Sunday, March 19, 2023

The Albums of 1973: Hawkwind: Space Ritual

 


Release Date: May 11, 1973

Members: Dave Brock (guitar); Nik Turner (saxophone, flute); Lemmy (bass, vocals); Dik Mik (electronics); Del Dettmar (synthesizer); Simon King (drums); Bob Calvert (vocals); Stacia (dancer and visual artist)

Produced by Hawkwind

Side One: Earth Calling; Born to Go; Down Through the Night; The Awakening

Side Two: Lord of Light; Black Corridor; Space is Deep; Electronic No. 1

Side Three: Orgone; Upside Down; 10 Seconds to Forever; Brainstorm

Side Four: Seven by Seven; Sonic Attack; Time We Left This World Today; Master of the Universe; Welcome to the Future

Hawkwind stood out as a unique voice in British rock during the 1970s incorporating elements of psychedelia, progressive rock, science fiction, and proto-punk.  Throw all these elements together and one gets "Space Rock." Sci-Fi writer Michael Moorcock often contributed lyrics for Hawkwind; their live performances were improvisational blending technology with poetry. They've built a daunting catalog over the decades (35 albums) with a rotating group of members. 

Hawkwind already released three studio albums prior to their genre defining 1973 live album Space Ritual taken from two concerts performed in December of 1972. The album begins with "Earth Calling," an aural track of spaceship sounds setting up the listener for what's to come. Then the hypnotic and sonic attack of "Born to Go," lyrically about escaping to space as a place to break boundaries, counterculture meets Sci-Fi:

We're breaking out of the shell
We're breaking free
We're hatching our dreams into reality

"Down Through the Night" continues with infectious bass riffs, imagining a space bound crew of immortals in a state of hypersleep. Another poem, "The Awakening" muses on the state of hypersleep and the new form humanity might take, "a clear century of space/away from earth." 
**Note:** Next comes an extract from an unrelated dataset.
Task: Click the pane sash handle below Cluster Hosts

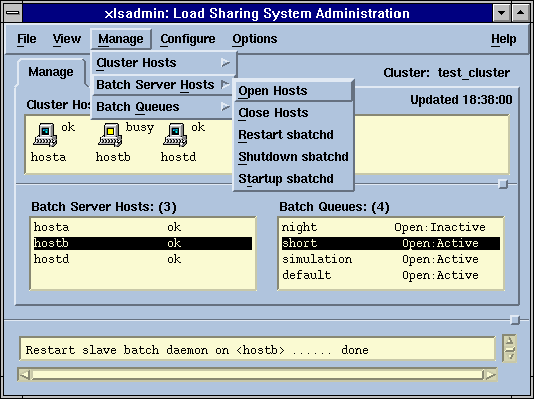Action: coord(503,184)
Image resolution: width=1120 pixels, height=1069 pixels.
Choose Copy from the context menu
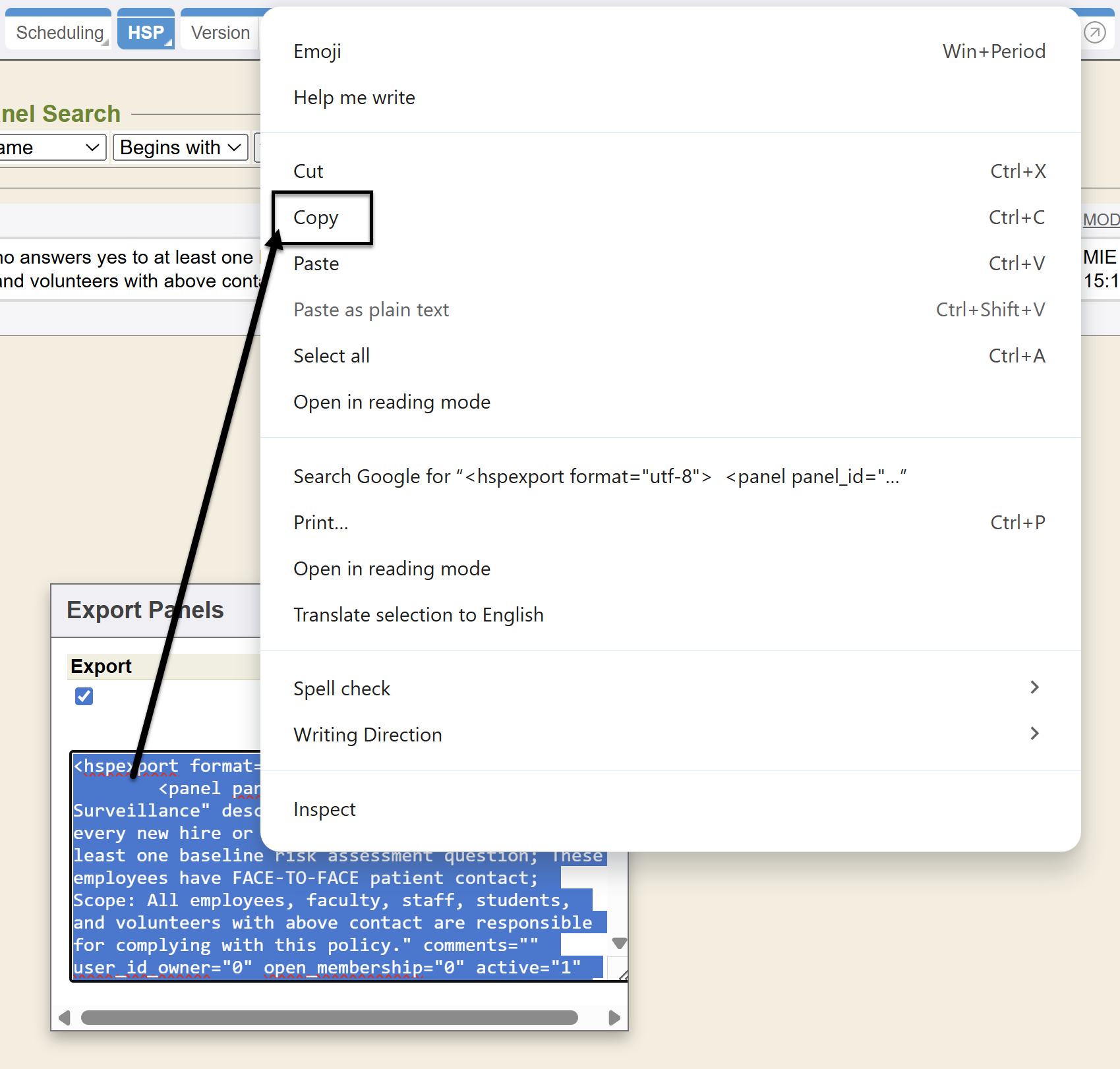(316, 217)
"Lord of Light" has Utopian visions of "from the realms beyond the sun," bass driven with a long saxophone solo. "Black Corridor" is another spaced themed poem, possibly inspired by 2001: A Space Odyssey. "Space is Deep" combines electric guitar, synth, and more space age poetics, "Electronic No. 1" serves as a synth interlude. 

"Orgone Simulator" borders on industrial-psychedelia rock, the lyrics muse on a futuristic technology (virtual reality) that gives one a sense of omnipotence. "Upside Down" explores the disorienting haze of space travel, all distortion and ennui. Another spoken word track, "10 Seconds of Forever" imagines a space traveler looking back at their life.

"Brainstorm" is evocative of a paranoid astronaut with brooding lyrics about fears of being turned into a machine and losing one's humanity. Musically it's a rush of muscular electronic noise and ethereal landscapes with relentless powder keg drumming.

"Seven by Seven" is Wagnerian in scope and theme. Moorcock contributed verse for "Sonic Attack" a dark vision of space travel and potential future incarnations of humanity. A war song for the space age, "Time We Left This World Today" breaks into chants amidst an electric fog. Nietzsche type lyrics on "Master of the Universe" point the way towards a modern metal sound. "Welcome to the Future" was the final track on the 1973 release (reissues added more tracks) serves as a benediction of sorts from the future.

Space Ritual is a unique experience for those open to it. Hawkwind's aggressive and occasional melodic sound offers a splintered vision of the future. Galactic travel serves as both a means of escape and freedom but could also spell doom for humanity where it will lose itself in technology and repeat the mistakes of the past on a cosmic scale.